### GIVEN RECORDS
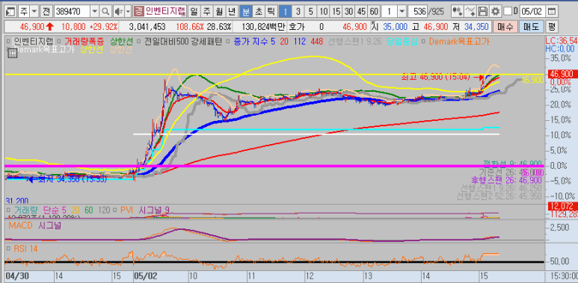The width and height of the screenshot is (578, 283).
Task: Click the speaker sound alert icon
Action: (118, 11)
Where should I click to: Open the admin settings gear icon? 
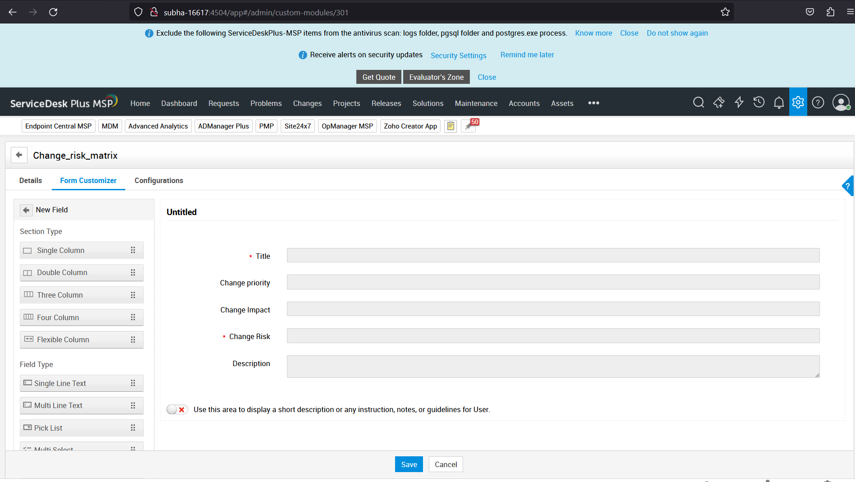(x=798, y=102)
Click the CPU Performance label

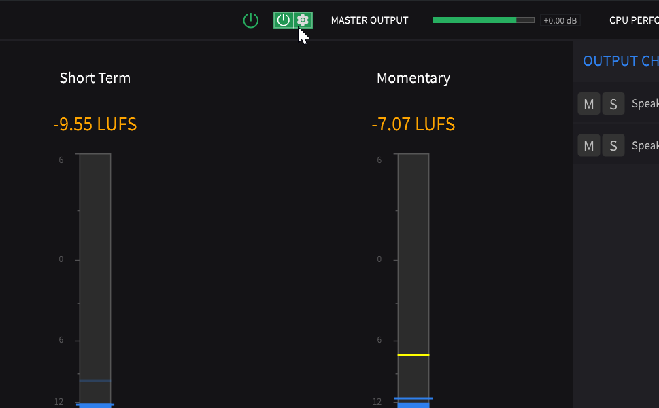pyautogui.click(x=634, y=20)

### SHORT TASK
Repeat every row above word for word, leaving out the pictures.

### OUTPUT FOR THIS EXERCISE
The width and height of the screenshot is (578, 283).
Task: Click the speaker sound alert icon
Action: (118, 11)
Where should I click to: Open the admin settings gear icon? 
(x=798, y=102)
Click the CPU Performance label

pyautogui.click(x=634, y=20)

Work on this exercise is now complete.